The Politics of Inequality – DLP Annual Conference 2015


Photo credit: DLP
Photo credit: DLP

On Thursday 12 February, the Development Leadership Programme (DLP) held its 2015 Annual Conference on the theme of the politics of inequality, at the University of Birmingham. I presented parts of my doctoral research as a panelist in the session on “Inequality and Political Settlements”.

With a resurgence in academic, policy and media interest in inequalities and the implications for economic prosperity and political stability of societies, the conference explored these questions: How does politics create or maintain inequalities, and which inequalities, and why? Who are the actors, what are the social structures involved? How do power, norms and ideas sustain inequalities? What is the role of leadership in perpetuating or alleviating inequalities?

Presentations ranged from keynote by Professor Frances Stewart from the Oxford Department of International Development (ODID) on horizontal inequalities, to Oxfam’s Duncan Green’s recommendation for “more history” and “less math” in understanding development. There were country-specific discussions on Brazil, Rwanda, Honduras and Nigeria among others.

The full conference programme and slides are available on the DLP website.

Alina Rocha-Menocal Senior Research Fellow at DLP on secondment from the Overseas Development Institute (ODI) had this to say in her blog post:

The conference helped to crystallise that tackling inequality is not simply about “getting policies right” from a technical perspective, but about identifying policies that are politically viable given a particular context, and seeking to align interests and incentives in more progressive directions. A mixture of different institutional, agency, structural, and economic factors have been essential in facilitating more equitable and inclusive development across time and place. Here are my main takeaways from the day.

In Duncan Green’s – Strategic Advisor for Oxfam GB – take on the conference, he says:

The historical narrative we currently use to discuss what to do about inequality is limited and Northern – the New Deal in the US and the origins of the UK welfare state are far too prominent, perhaps with recent improvements in Brazil lobbed in. But a quick scan of the numbers shows that there are many more episodes of redistribution to look at (see table for some other candidates).

But as well as looking at the policies involved, we want to go one step further. What were the politics that meant that these countries, at these moments, started to tackle inequality? And what were the politics that led to the end of those efforts?

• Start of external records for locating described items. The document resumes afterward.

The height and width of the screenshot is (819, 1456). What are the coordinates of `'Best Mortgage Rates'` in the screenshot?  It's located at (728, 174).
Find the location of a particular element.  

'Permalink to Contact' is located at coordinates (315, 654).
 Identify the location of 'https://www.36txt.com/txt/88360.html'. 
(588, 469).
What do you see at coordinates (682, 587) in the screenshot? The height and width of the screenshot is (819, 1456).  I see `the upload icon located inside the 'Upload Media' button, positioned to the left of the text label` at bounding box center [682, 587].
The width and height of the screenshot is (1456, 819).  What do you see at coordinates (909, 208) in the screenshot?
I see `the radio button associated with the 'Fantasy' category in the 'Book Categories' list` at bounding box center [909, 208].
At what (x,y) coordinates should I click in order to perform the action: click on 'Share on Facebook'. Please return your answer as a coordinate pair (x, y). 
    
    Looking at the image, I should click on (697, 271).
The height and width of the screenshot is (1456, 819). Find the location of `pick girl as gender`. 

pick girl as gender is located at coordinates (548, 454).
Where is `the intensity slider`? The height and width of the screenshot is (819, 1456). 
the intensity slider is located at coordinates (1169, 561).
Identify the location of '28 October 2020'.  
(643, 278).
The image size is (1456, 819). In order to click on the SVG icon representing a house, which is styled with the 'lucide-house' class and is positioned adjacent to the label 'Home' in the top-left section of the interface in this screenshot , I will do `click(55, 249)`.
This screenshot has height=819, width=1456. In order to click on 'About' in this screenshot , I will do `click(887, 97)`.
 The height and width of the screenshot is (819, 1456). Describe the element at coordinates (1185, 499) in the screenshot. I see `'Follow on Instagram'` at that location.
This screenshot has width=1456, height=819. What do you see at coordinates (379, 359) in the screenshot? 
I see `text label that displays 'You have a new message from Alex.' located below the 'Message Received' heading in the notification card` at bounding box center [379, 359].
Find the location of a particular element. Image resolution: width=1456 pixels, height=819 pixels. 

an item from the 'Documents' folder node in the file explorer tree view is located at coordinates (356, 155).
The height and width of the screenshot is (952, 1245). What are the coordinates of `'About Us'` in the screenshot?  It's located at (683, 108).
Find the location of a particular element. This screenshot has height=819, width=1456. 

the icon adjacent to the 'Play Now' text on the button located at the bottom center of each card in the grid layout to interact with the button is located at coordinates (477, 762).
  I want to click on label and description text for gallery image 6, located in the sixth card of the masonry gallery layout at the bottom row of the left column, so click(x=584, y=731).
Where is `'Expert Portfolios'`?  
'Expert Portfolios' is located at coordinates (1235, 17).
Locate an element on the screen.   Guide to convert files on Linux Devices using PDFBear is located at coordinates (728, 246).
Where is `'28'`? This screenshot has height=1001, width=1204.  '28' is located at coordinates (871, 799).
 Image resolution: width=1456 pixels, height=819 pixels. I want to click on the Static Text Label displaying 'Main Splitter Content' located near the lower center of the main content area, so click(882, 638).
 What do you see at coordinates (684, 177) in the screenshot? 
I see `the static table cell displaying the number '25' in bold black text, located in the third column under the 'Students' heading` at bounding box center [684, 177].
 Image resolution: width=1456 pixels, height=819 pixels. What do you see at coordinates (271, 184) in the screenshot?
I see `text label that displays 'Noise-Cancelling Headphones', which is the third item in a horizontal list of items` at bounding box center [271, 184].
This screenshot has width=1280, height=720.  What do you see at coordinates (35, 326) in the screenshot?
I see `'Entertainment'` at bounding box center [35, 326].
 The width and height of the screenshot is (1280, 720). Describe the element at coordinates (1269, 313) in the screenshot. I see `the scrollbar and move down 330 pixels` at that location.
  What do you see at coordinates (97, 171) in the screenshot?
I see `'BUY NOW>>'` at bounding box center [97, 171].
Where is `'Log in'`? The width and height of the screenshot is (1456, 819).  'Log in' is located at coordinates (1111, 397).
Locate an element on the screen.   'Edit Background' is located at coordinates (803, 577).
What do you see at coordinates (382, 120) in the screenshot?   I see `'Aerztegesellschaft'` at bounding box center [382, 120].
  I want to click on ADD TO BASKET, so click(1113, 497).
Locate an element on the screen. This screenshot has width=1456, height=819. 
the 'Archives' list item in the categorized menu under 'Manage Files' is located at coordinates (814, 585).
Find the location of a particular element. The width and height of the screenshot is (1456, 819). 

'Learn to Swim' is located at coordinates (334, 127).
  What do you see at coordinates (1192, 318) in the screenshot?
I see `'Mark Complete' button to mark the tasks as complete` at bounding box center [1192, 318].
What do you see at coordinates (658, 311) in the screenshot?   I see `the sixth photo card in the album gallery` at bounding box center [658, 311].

David Hudson Senior Lecturer in Political Economy in the Department of Political Science at University College London (UCL) says:

It would be flat wrong to claim that inequality has been kept off the agenda. We may have reservations or grumbles about how seriously inequality is taken: the relative prioritisation of growth, poverty and inequality; which type of inequality we should be most concerned with (wealth, income, gender, rights, access); how much inequality is ‘okay’; or the role of private enterprise in closing or increasing gaps, to list just a few. Even so, fromPiketty to the Palma, from the proposed SDG Goal 10 to Oxfam’s 1 percent, the debate is vigorous.

But – and this is the theme of the conference – I do think most discussions have either been technical and economic, or focused on policies and on outcomes. They have not been genuinely about politics – in the sense ofpolitics as a process, the play of power, and deliberation over desired but contested visions of the good society.

The interesting thing about inequality – as opposed to the more far-fetched fantasies of, say, inclusive growth or sustainable development, where all good things come together in a harmonious win-win – is that it forces us to make much harder distributional decisions.

Tackling inequality is not just growing the pie for everyone; it’s about reallocating the slices. And this requires, dare I say, agency. It requires conscious deliberation by people – individually and collectively – to make sense of the social and political context they inhabit.

They then have to adopt, adapt or challenge existing social norms and power relations in a strategic attempt to realise these intentions. Those intentions may or may not be developmental. But that’s politics. And there are losers as well as winners.

Most measurement discussions tend to be technical ones, yet how we measure inequality, and the inequality of what, are of course deeply political issues. Happily, Alex Cobham will be addressing precisely this issue with his paper ‘Uncounted: Post-2015 and the politics of measurement’.

And in a similar way, the anti-politics machine haunts discussion of policies too. In addition to the technical concerns about impact and effectiveness, different policies clearly raise normative questions about the relative distribution of benefits and losses. Professor Stewart’s lecture will address precisely this.

Generally, it was good to be back in my former university, the University of Birmingham. It was even more exciting to be part of this network laying the groundwork for an issue whose importance, the global development community is now seriously engaging with, understanding the politics and the power structures underlining development policies.